セキュリティベンダーのラックは2008年6月17日、企業のセキュリティ対策を一から見直すコンサルティングサービスに乗り出すと発表した。これまでラックは、脆弱性の検査や、不正侵入されたときのレスキューサービスなど、高度なセキュリティ技術を基にした専門サービスを主に提供してきた。新サービスでは、システムだけでなく組織や人、建屋の物理的な対策にまで踏み込み、セキュリティ対策のロードマップの作成から、対策の実装、運用までをワンストップで提供する。

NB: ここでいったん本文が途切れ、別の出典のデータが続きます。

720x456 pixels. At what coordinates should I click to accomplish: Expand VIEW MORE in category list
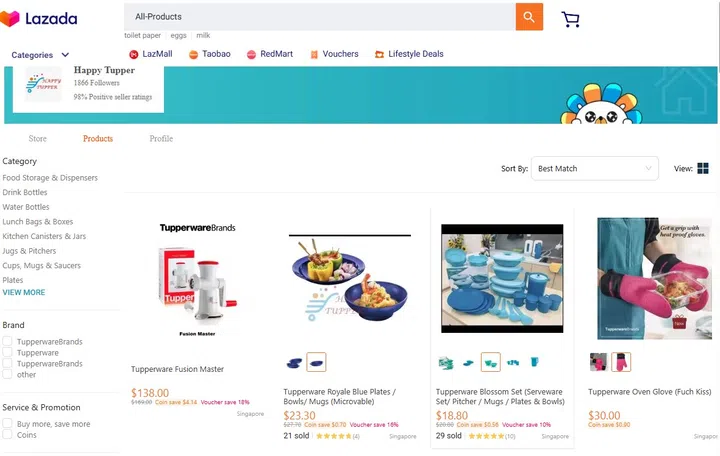(24, 293)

 新サービスについてプロフェッショナルサービス事業本部事業部長の内田昌宏執行役員は、「セキュリティのあるべき姿を示すのではなく、費用対効果を考えて優先度を付け、具体的な実装計画に落とし込むのが狙い」と強調した。「ISMSやCOBITといったフレームワークをそのまま当てはめるのではなく、当社が蓄積してきたノウハウを基に、ユーザーに最適な仕組みをカスタマイズして提供する」と続ける。

 新サービスで作成するロードマップでは、外部記憶媒体を使った情報の持ち出しといった「内部の脅威」、ノートパソコンの紛失といった「内部の過失」、不正アクセスなどの「外部の脅威」という3種類に分けて、具体的な対策を導き出す。セキュリティ対策の実装では、「独立系のセキュリティベンダーとして、最適な製品選択までを支援する」(内田執行役員)という。

 同時に、ログの収集・分析を支援する「ログ統合管理システム構築・運用サービス」と、Webアプリケーションなどの脆弱性をなくすための「アプリケーションセキュリティ実装サービス」も同時に開始した。後者のサービスでは、アプリケーションの設計・開発・検証・運用というすべてのフェーズをカバーする。設計書でのセキュリティ機能のチェック、作成したソースコードに対するツールなどを使った検証、最終的なWebシステムの脆弱性チェックなどを実施する。脆弱性のチェックでは、フォーティファイ・ソフトウェアのツールを使う。

 3つのサービスを合わせて、初年度(09年3月期)に5億円の売り上げを目指す。内訳は、コンサルティングが1億円(ユーザーは10社程度)、ログ管理が2億5000万円(5~10社程度)、アプリケーションセキュリティが1億5000万円(10社程度)である。サービスの料金はそれぞれ1000万円、1000万円、400万円程度から。数千人以上の大企業を主な顧客として見込む。